Labradford : Prazision LP
ARTIST / Labradford
TITLE / Prazision LP
LABEL / kranky
DATE / 1993
TITLE / Prazision LP
LABEL / kranky
DATE / 1993
1611。久しぶりのkrannkyですね。もう買いたいと思うレーベルではないのですがLabradfordの1stということで食指が動いた次第です。それだけでなく、krankyのカタ番001にあたる盤でもある。

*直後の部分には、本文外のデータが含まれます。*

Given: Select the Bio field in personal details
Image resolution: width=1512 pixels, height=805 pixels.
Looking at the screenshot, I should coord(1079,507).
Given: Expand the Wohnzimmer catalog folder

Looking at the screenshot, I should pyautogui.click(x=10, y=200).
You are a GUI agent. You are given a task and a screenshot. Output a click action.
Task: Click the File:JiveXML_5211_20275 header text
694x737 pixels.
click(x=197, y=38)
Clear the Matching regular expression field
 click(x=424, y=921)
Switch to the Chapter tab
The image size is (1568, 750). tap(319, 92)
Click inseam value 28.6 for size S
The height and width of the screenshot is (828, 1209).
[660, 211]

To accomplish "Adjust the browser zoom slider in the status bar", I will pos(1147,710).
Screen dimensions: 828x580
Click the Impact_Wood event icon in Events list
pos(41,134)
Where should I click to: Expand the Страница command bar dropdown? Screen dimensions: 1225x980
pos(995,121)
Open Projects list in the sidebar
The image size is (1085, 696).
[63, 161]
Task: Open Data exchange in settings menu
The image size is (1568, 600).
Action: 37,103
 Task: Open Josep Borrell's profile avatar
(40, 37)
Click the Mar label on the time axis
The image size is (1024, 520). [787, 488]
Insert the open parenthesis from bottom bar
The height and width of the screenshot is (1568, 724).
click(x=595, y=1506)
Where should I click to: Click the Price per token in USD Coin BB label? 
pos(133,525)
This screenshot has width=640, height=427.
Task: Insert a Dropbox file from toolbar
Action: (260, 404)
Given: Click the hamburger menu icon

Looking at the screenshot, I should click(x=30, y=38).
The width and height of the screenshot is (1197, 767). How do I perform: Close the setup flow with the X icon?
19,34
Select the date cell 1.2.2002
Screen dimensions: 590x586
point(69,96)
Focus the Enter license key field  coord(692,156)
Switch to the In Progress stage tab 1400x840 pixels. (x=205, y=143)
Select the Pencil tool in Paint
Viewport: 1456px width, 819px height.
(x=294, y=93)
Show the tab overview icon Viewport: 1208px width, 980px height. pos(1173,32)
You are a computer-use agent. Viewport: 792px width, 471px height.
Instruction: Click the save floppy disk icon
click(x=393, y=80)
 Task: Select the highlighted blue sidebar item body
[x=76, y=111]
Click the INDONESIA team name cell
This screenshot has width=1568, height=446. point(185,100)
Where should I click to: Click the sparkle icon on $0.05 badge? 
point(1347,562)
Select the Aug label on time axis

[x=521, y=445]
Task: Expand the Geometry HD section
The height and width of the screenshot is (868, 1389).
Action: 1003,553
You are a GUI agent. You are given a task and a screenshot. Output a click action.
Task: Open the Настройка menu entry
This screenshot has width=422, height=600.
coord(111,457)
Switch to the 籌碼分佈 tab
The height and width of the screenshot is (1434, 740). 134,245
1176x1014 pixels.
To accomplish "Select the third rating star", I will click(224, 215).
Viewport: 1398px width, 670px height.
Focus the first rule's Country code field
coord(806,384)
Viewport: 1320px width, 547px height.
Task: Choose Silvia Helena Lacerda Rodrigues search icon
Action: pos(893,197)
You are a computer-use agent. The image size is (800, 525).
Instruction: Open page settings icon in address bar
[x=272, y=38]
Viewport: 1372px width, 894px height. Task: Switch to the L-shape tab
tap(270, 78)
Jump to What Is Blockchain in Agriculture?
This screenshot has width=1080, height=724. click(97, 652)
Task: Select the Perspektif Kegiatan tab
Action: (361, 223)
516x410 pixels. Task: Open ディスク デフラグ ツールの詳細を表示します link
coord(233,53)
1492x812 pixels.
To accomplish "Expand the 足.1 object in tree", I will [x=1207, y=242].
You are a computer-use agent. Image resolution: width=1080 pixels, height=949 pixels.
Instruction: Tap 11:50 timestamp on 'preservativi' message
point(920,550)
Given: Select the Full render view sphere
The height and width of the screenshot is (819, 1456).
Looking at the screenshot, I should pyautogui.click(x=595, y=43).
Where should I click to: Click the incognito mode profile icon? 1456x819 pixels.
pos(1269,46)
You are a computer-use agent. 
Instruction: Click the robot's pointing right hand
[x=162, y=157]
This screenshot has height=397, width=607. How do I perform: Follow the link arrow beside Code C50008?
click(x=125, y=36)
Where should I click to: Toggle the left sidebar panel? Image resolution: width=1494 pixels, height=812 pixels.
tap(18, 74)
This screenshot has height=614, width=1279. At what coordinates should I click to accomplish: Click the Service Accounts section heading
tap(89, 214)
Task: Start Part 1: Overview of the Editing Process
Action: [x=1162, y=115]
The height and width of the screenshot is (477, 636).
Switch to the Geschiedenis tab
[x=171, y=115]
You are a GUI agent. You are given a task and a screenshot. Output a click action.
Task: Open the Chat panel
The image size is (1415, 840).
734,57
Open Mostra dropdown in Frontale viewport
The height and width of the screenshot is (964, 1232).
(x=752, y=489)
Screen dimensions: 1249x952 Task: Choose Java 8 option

LabradfordはPan•AmericanことMark Nelsonと、Carter Brownという人が組んだユニットなわけですけれども、その後 Robert Donneという人(現在Spokane)が加わりました。Donneさんはすぐに抜けちゃった見たいですけど。2001年のリリースを最後に現在のところ沈黙を保っておりまして、スローコアなる言葉はLabradfordの実質的な終焉によって幕を閉じたのかもしれません(ちなみに本作は2007年にリマスター盤が特殊ジャケでリイシューされたみたいです、復活への布石かとも思われましたが)。93年の盤であることを考えると、なかなか野心的であると思います。遅く遅くをモットーにしながら、ギターとキーボードで音響空間を演出し、ボーカルもぼやーと乗せていきます。まさにkrankyサウンドの基礎的な枠組みが本作において提示されているということが分かるでしょう。ドラムレス、ベースレスであるという点を踏まえると、曲構造自体はそれまでのロック・ミュージックでありつつも、その一般的な最小構成から逸脱しているという意味では「ポスト・ロック」的であるし、指し示す方向性がドローン/アンビエントという音響重視のサウンドであるという点も鑑みれば、なかなか興味深い盤といえる。もちろんわれわれは93年が重要な意味を持っていることを知っているしね(一応言えば、Tortoiseのプロダクトデビューの年です)。本作以前に同様のアプローチをとったバンドないし作家がいたかどうかは不勉強のために知りませんけれども、おそらくいたにせよ、歴史とは関係の上で成立するわけで、その同時代性には注意を喚起しておく必要があるでしょう。もちろんTortoiseとLabradfordに実際の関係があったなんて話は聞いたことないけど。以外にAlbiniあたりがジャンクションになってたりするかもしれないけど。あと、実は僕はLabradfordの盤は本作しか持っていないので、その後彼らがどのように展開していったのか分かりませんのであしからず。歴史探訪としては興味深い1枚です。ジャケも好きだな。